[Collected data entries]
►

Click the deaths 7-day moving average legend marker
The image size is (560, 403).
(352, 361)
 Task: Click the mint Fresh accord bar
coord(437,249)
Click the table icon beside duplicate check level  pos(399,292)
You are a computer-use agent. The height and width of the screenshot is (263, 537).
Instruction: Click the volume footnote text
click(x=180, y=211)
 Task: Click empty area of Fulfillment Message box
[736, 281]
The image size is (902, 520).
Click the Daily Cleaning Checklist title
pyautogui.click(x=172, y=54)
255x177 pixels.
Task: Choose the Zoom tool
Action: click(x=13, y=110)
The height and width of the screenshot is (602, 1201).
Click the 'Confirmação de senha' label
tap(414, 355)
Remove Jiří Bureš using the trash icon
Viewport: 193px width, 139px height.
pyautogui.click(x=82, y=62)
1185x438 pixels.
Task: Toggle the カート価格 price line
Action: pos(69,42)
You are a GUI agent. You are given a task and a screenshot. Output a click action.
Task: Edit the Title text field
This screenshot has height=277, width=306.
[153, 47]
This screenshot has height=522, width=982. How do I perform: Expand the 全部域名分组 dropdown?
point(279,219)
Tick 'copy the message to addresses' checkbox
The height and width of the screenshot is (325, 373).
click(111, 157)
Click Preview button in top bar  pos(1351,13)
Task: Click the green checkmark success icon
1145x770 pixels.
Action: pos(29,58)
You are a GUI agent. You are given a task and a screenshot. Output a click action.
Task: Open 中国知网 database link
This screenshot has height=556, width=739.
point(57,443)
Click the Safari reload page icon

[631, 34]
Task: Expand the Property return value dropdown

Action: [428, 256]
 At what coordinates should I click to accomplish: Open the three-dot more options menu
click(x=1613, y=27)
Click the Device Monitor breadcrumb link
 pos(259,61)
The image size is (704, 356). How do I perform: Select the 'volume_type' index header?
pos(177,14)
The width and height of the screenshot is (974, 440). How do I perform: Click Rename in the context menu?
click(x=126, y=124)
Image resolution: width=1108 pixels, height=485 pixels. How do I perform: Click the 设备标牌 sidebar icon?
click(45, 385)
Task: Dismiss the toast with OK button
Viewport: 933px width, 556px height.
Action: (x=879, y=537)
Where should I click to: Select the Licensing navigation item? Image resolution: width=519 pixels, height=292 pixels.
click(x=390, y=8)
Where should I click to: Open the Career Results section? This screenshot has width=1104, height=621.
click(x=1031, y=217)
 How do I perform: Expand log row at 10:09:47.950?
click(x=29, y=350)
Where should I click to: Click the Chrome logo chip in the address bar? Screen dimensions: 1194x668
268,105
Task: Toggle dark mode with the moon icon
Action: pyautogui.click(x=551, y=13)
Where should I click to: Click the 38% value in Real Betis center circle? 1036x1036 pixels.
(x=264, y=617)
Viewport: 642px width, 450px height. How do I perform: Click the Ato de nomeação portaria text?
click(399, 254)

◄

[REQUIREMENT] An exact copy of every record is what the answer must contain.

[RESPONSE AREA]
Click the deaths 7-day moving average legend marker
The image size is (560, 403).
(352, 361)
 Task: Click the mint Fresh accord bar
coord(437,249)
Click the table icon beside duplicate check level  pos(399,292)
You are a computer-use agent. The height and width of the screenshot is (263, 537).
Instruction: Click the volume footnote text
click(x=180, y=211)
 Task: Click empty area of Fulfillment Message box
[736, 281]
The image size is (902, 520).
Click the Daily Cleaning Checklist title
pyautogui.click(x=172, y=54)
255x177 pixels.
Task: Choose the Zoom tool
Action: click(x=13, y=110)
The height and width of the screenshot is (602, 1201).
Click the 'Confirmação de senha' label
tap(414, 355)
Remove Jiří Bureš using the trash icon
Viewport: 193px width, 139px height.
pyautogui.click(x=82, y=62)
1185x438 pixels.
Task: Toggle the カート価格 price line
Action: pos(69,42)
You are a GUI agent. You are given a task and a screenshot. Output a click action.
Task: Edit the Title text field
This screenshot has height=277, width=306.
[153, 47]
This screenshot has height=522, width=982. How do I perform: Expand the 全部域名分组 dropdown?
point(279,219)
Tick 'copy the message to addresses' checkbox
The height and width of the screenshot is (325, 373).
click(111, 157)
Click Preview button in top bar  pos(1351,13)
Task: Click the green checkmark success icon
1145x770 pixels.
Action: pos(29,58)
You are a GUI agent. You are given a task and a screenshot. Output a click action.
Task: Open 中国知网 database link
This screenshot has height=556, width=739.
point(57,443)
Click the Safari reload page icon

[631, 34]
Task: Expand the Property return value dropdown

Action: [428, 256]
 At what coordinates should I click to accomplish: Open the three-dot more options menu
click(x=1613, y=27)
Click the Device Monitor breadcrumb link
 pos(259,61)
The image size is (704, 356). How do I perform: Select the 'volume_type' index header?
pos(177,14)
The width and height of the screenshot is (974, 440). How do I perform: Click Rename in the context menu?
click(x=126, y=124)
Image resolution: width=1108 pixels, height=485 pixels. How do I perform: Click the 设备标牌 sidebar icon?
click(45, 385)
Task: Dismiss the toast with OK button
Viewport: 933px width, 556px height.
Action: (x=879, y=537)
Where should I click to: Select the Licensing navigation item? Image resolution: width=519 pixels, height=292 pixels.
click(x=390, y=8)
Where should I click to: Open the Career Results section? This screenshot has width=1104, height=621.
click(x=1031, y=217)
 How do I perform: Expand log row at 10:09:47.950?
click(x=29, y=350)
Where should I click to: Click the Chrome logo chip in the address bar? Screen dimensions: 1194x668
268,105
Task: Toggle dark mode with the moon icon
Action: pyautogui.click(x=551, y=13)
Where should I click to: Click the 38% value in Real Betis center circle? 1036x1036 pixels.
(x=264, y=617)
Viewport: 642px width, 450px height. How do I perform: Click the Ato de nomeação portaria text?
click(399, 254)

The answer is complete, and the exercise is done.